TASK A> Replace "clamping" with "limiting" in the commit message below and give the passage from "Improve eqjoinsel's ndistinct" up to and including "20:04:48 +0000 (16:04 -0400)".

GIVEN TEXT>
● ● ●

Improve eqjoinsel's ndistinct clamping to work for multiple levels of join.
authorTom Lane <tgl@sss.pgh.pa.us>
Wed, 31 Aug 2011 20:04:48 +0000 (16:04 -0400)
committerTom Lane <tgl@sss.pgh.pa.us>
Wed, 31 Aug 2011 20:05:43 +0000 (16:05 -0400)
This patch fixes an oversight in my commit
7f3eba30c9d622d1981b1368f2d79ba0999cdff2 of 2008-10-23.  That patch
accounted for baserel restriction clauses that reduced the number of rows
coming out of a table (and hence the number of possibly-distinct values of
a join variable), but not for join restriction clauses that might have been
applied at a lower level of join.  To account for the latter, look up the
sizes of the min_lefthand and min_righthand inputs of the current join,
and clamp with those in the same way as for the base relations.

Noted while investigating a complaint from Ben Chobot, although this in
itself doesn't seem to explain his report.

Back-patch to 8.4; previous versions used different estimation methods
for which this heuristic isn't relevant.

src/backend/utils/adt/selfuncs.c

index e0658265ecbdd19e098ff90b241d25804efa2b22..18bbfe9b8d7531148edeb01e797c7c31c7a4bdc1 100644 (file)
@@ -142,9 +142,11 @@ static double ineq_histogram_selectivity(PlannerInfo *root,
                           FmgrInfo *opproc, bool isgt,
                           Datum constval, Oid consttype);
 static double eqjoinsel_inner(Oid operator,
-               VariableStatData *vardata1, VariableStatData *vardata2);
+               VariableStatData *vardata1, VariableStatData *vardata2,
+               RelOptInfo *rel1, RelOptInfo *rel2);
 static double eqjoinsel_semi(Oid operator,
-              VariableStatData *vardata1, VariableStatData *vardata2);
+              VariableStatData *vardata1, VariableStatData *vardata2,
+              RelOptInfo *rel1, RelOptInfo *rel2);
 static bool convert_to_scalar(Datum value, Oid valuetypid, double *scaledvalue,
                  Datum lobound, Datum hibound, Oid boundstypid,
                  double *scaledlobound, double *scaledhibound);
@@ -173,6 +175,7 @@ static bool get_actual_variable_range(PlannerInfo *root,
                          VariableStatData *vardata,
                          Oid sortop,
                          Datum *min, Datum *max);
+static RelOptInfo *find_join_input_rel(PlannerInfo *root, Relids relids);
 static Selectivity prefix_selectivity(PlannerInfo *root,
                   VariableStatData *vardata,
                   Oid vartype, Oid opfamily, Const *prefixcon);
@@ -2008,24 +2011,47 @@ eqjoinsel(PG_FUNCTION_ARGS)

● ● ●

TASK B> Please rewrite the entries from the line with "This screenshot has width=1080, height=645." up to and including the line with "pyautogui.click(x=910, y=174)" as a JSON list of strings, one per line, leaving out any blank lines.

● ● ●

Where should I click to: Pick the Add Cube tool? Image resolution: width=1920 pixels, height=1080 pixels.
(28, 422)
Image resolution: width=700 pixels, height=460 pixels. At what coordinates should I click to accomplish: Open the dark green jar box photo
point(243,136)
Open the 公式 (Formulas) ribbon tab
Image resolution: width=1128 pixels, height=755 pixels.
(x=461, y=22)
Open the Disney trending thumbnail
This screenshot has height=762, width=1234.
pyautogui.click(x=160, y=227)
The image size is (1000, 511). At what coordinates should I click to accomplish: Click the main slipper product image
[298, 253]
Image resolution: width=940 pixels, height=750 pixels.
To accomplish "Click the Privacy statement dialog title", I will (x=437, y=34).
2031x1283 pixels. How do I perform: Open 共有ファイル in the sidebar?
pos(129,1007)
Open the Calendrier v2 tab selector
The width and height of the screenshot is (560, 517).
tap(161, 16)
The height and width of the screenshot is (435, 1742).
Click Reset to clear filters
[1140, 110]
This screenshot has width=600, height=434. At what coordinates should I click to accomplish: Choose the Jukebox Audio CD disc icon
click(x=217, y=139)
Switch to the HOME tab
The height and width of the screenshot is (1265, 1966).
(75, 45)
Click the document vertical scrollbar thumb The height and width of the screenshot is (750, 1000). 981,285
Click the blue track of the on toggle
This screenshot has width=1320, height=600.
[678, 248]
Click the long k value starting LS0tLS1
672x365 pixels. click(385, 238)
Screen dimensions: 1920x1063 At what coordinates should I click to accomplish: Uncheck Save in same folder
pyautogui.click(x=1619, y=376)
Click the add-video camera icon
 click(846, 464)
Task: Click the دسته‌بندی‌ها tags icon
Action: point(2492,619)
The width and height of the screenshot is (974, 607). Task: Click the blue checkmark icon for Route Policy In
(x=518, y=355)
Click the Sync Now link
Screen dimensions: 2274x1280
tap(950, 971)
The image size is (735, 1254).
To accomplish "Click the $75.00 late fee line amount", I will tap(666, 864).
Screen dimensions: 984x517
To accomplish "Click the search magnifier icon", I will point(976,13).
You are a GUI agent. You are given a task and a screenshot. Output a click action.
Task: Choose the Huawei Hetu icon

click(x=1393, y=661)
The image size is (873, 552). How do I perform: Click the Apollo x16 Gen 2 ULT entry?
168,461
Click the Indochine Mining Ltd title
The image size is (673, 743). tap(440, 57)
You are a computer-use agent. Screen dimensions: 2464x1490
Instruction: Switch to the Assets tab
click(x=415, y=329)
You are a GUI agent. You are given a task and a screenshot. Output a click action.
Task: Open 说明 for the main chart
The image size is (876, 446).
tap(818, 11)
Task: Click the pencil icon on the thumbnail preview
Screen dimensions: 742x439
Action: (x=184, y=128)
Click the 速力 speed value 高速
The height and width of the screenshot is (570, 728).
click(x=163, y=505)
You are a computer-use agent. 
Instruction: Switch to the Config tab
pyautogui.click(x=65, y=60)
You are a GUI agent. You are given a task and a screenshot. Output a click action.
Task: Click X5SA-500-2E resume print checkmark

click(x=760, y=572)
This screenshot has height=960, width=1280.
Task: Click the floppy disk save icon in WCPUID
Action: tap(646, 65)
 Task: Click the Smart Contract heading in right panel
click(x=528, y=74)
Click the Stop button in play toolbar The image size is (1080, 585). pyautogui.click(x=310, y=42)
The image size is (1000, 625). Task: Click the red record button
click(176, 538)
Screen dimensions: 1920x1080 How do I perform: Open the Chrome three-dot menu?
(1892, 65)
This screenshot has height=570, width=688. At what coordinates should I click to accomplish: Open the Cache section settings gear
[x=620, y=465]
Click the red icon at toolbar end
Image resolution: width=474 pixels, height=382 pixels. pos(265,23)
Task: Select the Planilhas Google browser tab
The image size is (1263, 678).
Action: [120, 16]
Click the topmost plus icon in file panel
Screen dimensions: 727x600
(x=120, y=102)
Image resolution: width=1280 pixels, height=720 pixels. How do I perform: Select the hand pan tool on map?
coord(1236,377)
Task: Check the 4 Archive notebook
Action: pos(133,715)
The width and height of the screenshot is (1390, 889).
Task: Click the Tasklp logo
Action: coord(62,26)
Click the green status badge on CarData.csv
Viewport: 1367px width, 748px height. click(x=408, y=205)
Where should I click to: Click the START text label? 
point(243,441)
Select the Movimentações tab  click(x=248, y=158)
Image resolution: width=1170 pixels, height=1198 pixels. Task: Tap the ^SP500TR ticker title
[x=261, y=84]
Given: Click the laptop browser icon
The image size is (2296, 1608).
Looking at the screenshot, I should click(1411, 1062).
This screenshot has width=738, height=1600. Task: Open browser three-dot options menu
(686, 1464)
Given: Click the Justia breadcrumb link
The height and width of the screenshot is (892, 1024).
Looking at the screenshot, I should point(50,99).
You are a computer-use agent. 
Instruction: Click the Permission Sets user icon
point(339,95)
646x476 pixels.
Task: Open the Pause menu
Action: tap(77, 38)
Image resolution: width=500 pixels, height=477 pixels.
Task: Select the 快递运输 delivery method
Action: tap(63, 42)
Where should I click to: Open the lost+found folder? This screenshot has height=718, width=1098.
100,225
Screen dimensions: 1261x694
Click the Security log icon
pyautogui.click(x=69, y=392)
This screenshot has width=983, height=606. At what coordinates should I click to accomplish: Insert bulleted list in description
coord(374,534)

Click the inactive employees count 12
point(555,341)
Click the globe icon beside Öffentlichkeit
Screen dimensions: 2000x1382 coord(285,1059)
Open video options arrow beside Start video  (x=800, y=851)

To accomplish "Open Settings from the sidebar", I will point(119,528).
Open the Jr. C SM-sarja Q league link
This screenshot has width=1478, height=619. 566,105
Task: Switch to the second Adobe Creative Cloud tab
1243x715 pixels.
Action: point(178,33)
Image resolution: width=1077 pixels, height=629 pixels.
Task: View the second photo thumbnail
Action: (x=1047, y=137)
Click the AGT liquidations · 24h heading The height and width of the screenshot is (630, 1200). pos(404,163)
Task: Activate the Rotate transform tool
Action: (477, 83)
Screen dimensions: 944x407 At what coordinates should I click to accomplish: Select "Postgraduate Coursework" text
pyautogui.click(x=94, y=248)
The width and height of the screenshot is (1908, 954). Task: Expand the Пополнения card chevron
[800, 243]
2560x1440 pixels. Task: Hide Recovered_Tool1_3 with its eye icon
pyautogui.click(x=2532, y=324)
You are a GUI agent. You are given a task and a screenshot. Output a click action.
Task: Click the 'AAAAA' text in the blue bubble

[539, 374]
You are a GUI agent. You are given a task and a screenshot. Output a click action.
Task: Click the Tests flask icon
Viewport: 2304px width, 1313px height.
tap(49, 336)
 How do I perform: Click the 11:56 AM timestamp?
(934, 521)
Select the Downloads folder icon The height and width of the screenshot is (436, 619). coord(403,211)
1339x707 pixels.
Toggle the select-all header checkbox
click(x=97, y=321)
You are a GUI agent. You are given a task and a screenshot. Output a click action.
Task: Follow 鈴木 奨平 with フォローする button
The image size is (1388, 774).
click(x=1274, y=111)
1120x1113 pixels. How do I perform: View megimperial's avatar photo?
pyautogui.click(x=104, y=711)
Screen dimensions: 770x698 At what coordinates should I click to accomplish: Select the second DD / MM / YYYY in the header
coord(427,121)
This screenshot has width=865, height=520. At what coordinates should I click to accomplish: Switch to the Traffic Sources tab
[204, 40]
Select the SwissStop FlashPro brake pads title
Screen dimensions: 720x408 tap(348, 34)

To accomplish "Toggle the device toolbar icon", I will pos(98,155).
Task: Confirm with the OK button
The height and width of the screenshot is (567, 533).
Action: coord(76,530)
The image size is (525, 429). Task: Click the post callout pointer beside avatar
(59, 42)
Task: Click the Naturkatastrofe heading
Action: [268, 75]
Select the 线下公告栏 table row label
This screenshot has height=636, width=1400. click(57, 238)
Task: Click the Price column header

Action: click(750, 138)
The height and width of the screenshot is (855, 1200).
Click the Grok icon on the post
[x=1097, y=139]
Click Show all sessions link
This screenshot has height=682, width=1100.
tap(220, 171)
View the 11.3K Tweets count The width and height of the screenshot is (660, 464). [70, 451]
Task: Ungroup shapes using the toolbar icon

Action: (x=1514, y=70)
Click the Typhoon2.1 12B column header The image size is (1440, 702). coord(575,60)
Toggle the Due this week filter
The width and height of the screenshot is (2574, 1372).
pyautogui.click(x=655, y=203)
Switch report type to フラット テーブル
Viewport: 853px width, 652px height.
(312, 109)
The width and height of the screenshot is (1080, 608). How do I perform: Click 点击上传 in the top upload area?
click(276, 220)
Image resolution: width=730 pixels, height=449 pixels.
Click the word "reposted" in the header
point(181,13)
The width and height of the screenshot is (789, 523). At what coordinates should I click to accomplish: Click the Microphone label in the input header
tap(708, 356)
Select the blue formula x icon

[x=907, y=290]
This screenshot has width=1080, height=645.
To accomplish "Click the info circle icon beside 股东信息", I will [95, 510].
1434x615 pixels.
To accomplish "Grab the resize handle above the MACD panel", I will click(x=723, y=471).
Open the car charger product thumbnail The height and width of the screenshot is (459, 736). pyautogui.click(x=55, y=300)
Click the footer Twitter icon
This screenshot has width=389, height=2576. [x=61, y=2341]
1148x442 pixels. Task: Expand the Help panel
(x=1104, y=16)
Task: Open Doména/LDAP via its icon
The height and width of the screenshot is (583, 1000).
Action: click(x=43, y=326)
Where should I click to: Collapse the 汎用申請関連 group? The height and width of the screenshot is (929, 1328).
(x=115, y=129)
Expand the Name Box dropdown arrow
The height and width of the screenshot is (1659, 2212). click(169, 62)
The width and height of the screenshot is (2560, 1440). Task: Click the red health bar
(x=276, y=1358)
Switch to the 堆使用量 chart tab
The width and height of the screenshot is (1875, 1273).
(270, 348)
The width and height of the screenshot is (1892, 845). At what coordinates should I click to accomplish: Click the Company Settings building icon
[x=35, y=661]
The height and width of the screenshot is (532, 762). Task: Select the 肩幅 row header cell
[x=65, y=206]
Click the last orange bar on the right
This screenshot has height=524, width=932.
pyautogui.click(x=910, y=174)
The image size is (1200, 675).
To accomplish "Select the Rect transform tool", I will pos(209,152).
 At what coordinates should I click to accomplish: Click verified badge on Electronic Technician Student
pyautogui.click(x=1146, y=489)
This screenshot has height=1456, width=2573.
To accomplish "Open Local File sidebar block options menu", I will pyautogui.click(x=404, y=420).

● ● ●

TASK ANSWER A>
Improve eqjoinsel's ndistinct limiting to work for multiple levels of join.
authorTom Lane <tgl@sss.pgh.pa.us>
Wed, 31 Aug 2011 20:04:48 +0000 (16:04 -0400)

TASK ANSWER B>
[
  "This screenshot has width=1080, height=645.",
  "To accomplish \"Click the info circle icon beside 股东信息\", I will [95, 510].",
  "1434x615 pixels.",
  "To accomplish \"Grab the resize handle above the MACD panel\", I will click(x=723, y=471).",
  "Open the car charger product thumbnail The height and width of the screenshot is (459, 736). pyautogui.click(x=55, y=300)",
  "Click the footer Twitter icon",
  "This screenshot has width=389, height=2576. [x=61, y=2341]",
  "1148x442 pixels. Task: Expand the Help panel",
  "(x=1104, y=16)",
  "Task: Open Doména/LDAP via its icon",
  "The height and width of the screenshot is (583, 1000).",
  "Action: click(x=43, y=326)",
  "Where should I click to: Collapse the 汎用申請関連 group? The height and width of the screenshot is (929, 1328).",
  "(x=115, y=129)",
  "Expand the Name Box dropdown arrow",
  "The height and width of the screenshot is (1659, 2212). click(169, 62)",
  "The width and height of the screenshot is (2560, 1440). Task: Click the red health bar",
  "(x=276, y=1358)",
  "Switch to the 堆使用量 chart tab",
  "The width and height of the screenshot is (1875, 1273).",
  "(270, 348)",
  "The width and height of the screenshot is (1892, 845). At what coordinates should I click to accomplish: Click the Company Settings building icon",
  "[x=35, y=661]",
  "The height and width of the screenshot is (532, 762). Task: Select the 肩幅 row header cell",
  "[x=65, y=206]",
  "Click the last orange bar on the right",
  "This screenshot has height=524, width=932.",
  "pyautogui.click(x=910, y=174)"
]